Cogió mi polla con su mano y empezó a masturbarme mientras la introducía en su
boca, su boca caliente junto con el juego de su lengua me llevaban al máximo
placer, mientras me la chupaba busqué con mi mano su clítoris acariciándolo y
viendo como no paraba de follarse con el vibrador, mi polla entraba y salí de
su boca y arrastraba su saliva detrás de ella saliéndose por el lado de ella,
de su coño salía el flujo junto a su juguete, mi excitación subía cada vez más
y sentía que me iba a correr, aquello me había revolucionado totalmente. Mi
polla palpitaba en su boca, me estaba corriendo dentro de de ella, alcancé a
cogerla del pelo para que se la tragara toda, apretándola fuerte contra mi, el
semen fluía por su boca derramándose por fuera de ella, cogida por su pelo le
ayudaba en sus movimientos no dejando ni una sola gota dentro, había llegado a
mi éxtasis dentro de su caliente y húmeda boca.

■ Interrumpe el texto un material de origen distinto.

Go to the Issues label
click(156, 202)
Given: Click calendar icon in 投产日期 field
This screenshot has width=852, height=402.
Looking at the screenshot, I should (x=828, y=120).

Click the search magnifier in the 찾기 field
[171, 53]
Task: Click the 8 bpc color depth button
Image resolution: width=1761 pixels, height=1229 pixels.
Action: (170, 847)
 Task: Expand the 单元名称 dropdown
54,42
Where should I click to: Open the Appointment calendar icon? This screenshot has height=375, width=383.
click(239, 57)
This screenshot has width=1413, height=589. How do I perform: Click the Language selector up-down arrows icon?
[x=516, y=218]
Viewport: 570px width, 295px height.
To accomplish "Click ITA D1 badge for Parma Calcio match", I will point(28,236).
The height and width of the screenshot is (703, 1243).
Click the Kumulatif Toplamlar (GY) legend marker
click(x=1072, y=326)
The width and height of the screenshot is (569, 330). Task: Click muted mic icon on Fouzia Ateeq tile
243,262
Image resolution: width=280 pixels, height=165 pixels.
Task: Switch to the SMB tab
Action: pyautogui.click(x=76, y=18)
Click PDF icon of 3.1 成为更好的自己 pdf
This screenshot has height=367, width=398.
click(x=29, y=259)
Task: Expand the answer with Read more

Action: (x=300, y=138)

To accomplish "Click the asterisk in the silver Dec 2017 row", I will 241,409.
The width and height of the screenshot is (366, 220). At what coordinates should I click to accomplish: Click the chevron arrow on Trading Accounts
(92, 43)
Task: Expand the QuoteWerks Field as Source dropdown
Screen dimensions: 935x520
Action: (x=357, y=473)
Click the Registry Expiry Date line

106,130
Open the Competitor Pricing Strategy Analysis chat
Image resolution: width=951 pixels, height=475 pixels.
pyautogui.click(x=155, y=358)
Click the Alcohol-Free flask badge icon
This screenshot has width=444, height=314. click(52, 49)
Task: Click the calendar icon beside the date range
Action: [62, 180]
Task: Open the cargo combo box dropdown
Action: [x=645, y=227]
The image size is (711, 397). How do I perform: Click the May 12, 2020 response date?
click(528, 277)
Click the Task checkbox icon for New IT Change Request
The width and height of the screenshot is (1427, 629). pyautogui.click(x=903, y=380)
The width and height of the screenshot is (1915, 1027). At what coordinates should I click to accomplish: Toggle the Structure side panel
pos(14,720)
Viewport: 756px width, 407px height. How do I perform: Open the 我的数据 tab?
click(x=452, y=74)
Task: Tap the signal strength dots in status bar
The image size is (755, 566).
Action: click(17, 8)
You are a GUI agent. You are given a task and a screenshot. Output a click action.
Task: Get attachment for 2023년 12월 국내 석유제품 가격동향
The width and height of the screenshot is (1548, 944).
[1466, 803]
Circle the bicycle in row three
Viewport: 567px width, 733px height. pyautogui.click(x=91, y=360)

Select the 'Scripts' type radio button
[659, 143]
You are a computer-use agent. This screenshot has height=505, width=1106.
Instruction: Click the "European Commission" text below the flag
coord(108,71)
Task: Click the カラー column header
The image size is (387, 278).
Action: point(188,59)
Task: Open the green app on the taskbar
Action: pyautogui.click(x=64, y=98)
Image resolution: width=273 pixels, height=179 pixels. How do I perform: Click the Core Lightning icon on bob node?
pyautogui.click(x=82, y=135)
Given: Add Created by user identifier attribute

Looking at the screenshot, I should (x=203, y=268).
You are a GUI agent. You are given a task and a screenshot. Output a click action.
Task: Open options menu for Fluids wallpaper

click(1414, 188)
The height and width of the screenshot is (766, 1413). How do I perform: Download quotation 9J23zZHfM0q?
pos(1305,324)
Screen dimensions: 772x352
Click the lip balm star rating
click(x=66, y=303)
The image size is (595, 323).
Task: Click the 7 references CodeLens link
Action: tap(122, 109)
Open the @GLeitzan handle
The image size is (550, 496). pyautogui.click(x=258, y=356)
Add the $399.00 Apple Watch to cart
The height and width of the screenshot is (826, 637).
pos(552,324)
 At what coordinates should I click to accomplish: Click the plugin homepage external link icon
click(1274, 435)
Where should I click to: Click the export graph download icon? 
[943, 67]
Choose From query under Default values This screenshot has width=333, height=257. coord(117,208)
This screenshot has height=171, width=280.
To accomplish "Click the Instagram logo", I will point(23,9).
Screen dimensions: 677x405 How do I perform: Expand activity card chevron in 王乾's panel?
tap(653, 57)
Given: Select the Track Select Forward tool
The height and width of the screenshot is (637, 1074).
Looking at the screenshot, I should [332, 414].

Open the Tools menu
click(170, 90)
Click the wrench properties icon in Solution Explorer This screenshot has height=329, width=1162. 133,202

Ella continuaba masturbándose y apartándome de ella me
dirigí hasta la otra parte de la mesa, cogí su juguete con una mano y
agarrándola busqué su coño con mi lengua lamiendo su duro clítoris, mis
movimientos sobre él eran rápidos y seguidos, haciendo que gimiera y acelerara
su respiración, mientras comía de ella y con su juguete en mi mano empecé
acariciando su culo haciendo que se abriera a su paso, introduciéndolo poco a
poco dentro de él, elevaba y abría sus piernas para que entrara mucho mejor,
estaba totalmente mojado por su flujo haciendo que se deslizara por dentro de
su culo con mucha facilidad, le follaba el culo mientras comía su coño, gemía
sin parar alcanzando a oir que no parara, aunque mi intención era que no se
corriera aún, pero no sabía si lo podría evitar. Cogí mi polla y empecé a
masturbarme con la intención que se me pusiera dura otra vez, quería follarla y
sentir su coño, empezaba a ponerse dura de nuevo, ella se movía cada vez más
rápido y no pude evitar que se corriera, apretaba fuerte para que no sacara su
juguete del culo mientras se corría en mi boca, sus gemidos pasaron a gritos
hondos de placer, el vibrador se mantenía dentro no quería que lo sacara de
allí. Sin dejar que descansara la cogí de la piernas levantándome he introduje
mi polla dentro de ella, estaba totalmente exhausta y llena en sus dos
agujeros, la empujaba con fuerza haciendo que se levantara de la mesa en cada
movimiento, su mano cogía el juguete para que no se saliera de su culo, solo me
pedía que la follara más y más, notaba el juguete en mi polla en cada
movimiento que hacía, se agarraba la teta con fuerza y su descontrol era total,
esa señorita tímida era una verdadera zorra follando, eso me volvía loco de
placer, tocaba su fondo en cada empujón que le daba sobre la mesa con sus
piernas abiertas y apoyadas en mi mojándome con su caliente flujo. Después de
un momento así llegó a un nuevo orgasmo, sus piernas temblaban sobre mi, yo
quería correrme de nuevo, así que dejé caer sus piernas y sacando mi polla
empecé a masturbarme con fuerza, quería que sintiera mi leche sobre su coño,
ella permanecía inmóvil mientras yo la miraba loco de placer. Notaba como me
subía todo y la impregnaba de semen, había explotado otra vez vaciándome sobre
ella. Me tumbé encima de ella poniendo mi polla entre sus piernas, nos habíamos
quedado exhaustos los dos, mientras pensaba lo bien que había venido darme esa
ducha, la cerveza con mis amigos había valido la pena perdérmela, aunque cuando
terminamos nos auto invitamos a la salud de la dueña del chalet, ya que tenía
alguna guardada en su nevera.
Si mi amigo se hubiera enterado seguro que me habría dicho
de todo, así que como siempre, nunca cuanto lo que hago.
Con aquella chica tímida y simpática hubo algo más que aquel
precioso polvo, quizá os lo cuente algún día.